---- Entries supplied
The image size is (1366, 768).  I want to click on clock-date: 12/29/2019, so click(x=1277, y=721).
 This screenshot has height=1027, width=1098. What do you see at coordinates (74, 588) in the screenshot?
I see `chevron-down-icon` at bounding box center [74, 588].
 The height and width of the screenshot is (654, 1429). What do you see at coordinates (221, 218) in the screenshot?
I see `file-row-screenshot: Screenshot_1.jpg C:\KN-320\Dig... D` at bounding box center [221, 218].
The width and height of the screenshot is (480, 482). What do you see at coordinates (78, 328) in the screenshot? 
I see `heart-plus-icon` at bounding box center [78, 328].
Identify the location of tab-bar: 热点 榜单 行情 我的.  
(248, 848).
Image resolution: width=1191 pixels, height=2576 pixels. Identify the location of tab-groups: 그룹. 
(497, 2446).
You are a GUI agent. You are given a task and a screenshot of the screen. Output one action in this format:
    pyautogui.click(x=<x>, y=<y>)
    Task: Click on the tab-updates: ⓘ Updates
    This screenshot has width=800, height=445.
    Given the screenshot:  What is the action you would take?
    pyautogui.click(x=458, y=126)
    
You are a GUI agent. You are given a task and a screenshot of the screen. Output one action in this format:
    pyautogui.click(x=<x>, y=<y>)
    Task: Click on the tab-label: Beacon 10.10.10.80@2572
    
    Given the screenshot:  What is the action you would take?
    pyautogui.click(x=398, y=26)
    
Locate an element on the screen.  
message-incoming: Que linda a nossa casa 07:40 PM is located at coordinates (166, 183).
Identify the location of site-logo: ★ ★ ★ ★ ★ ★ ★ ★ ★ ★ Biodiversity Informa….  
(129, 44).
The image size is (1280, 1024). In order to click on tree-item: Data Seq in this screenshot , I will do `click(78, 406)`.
--------
Please rewrite the listing above with "GUI agent" replaced by "desktop agent" wherever it occurs, keeping everything else unchanged.

The image size is (1366, 768).  I want to click on clock-date: 12/29/2019, so click(x=1277, y=721).
 This screenshot has height=1027, width=1098. What do you see at coordinates (74, 588) in the screenshot?
I see `chevron-down-icon` at bounding box center [74, 588].
 The height and width of the screenshot is (654, 1429). What do you see at coordinates (221, 218) in the screenshot?
I see `file-row-screenshot: Screenshot_1.jpg C:\KN-320\Dig... D` at bounding box center [221, 218].
The width and height of the screenshot is (480, 482). What do you see at coordinates (78, 328) in the screenshot? 
I see `heart-plus-icon` at bounding box center [78, 328].
Identify the location of tab-bar: 热点 榜单 行情 我的.  
(248, 848).
Image resolution: width=1191 pixels, height=2576 pixels. Identify the location of tab-groups: 그룹. 
(497, 2446).
You are a desktop agent. You are given a task and a screenshot of the screen. Output one action in this format:
    pyautogui.click(x=<x>, y=<y>)
    Task: Click on the tab-updates: ⓘ Updates
    This screenshot has width=800, height=445.
    Given the screenshot:  What is the action you would take?
    pyautogui.click(x=458, y=126)
    
You are a desktop agent. You are given a task and a screenshot of the screen. Output one action in this format:
    pyautogui.click(x=<x>, y=<y>)
    Task: Click on the tab-label: Beacon 10.10.10.80@2572
    
    Given the screenshot:  What is the action you would take?
    pyautogui.click(x=398, y=26)
    
Locate an element on the screen.  
message-incoming: Que linda a nossa casa 07:40 PM is located at coordinates (166, 183).
Identify the location of site-logo: ★ ★ ★ ★ ★ ★ ★ ★ ★ ★ Biodiversity Informa….  
(129, 44).
The image size is (1280, 1024). In order to click on tree-item: Data Seq in this screenshot , I will do `click(78, 406)`.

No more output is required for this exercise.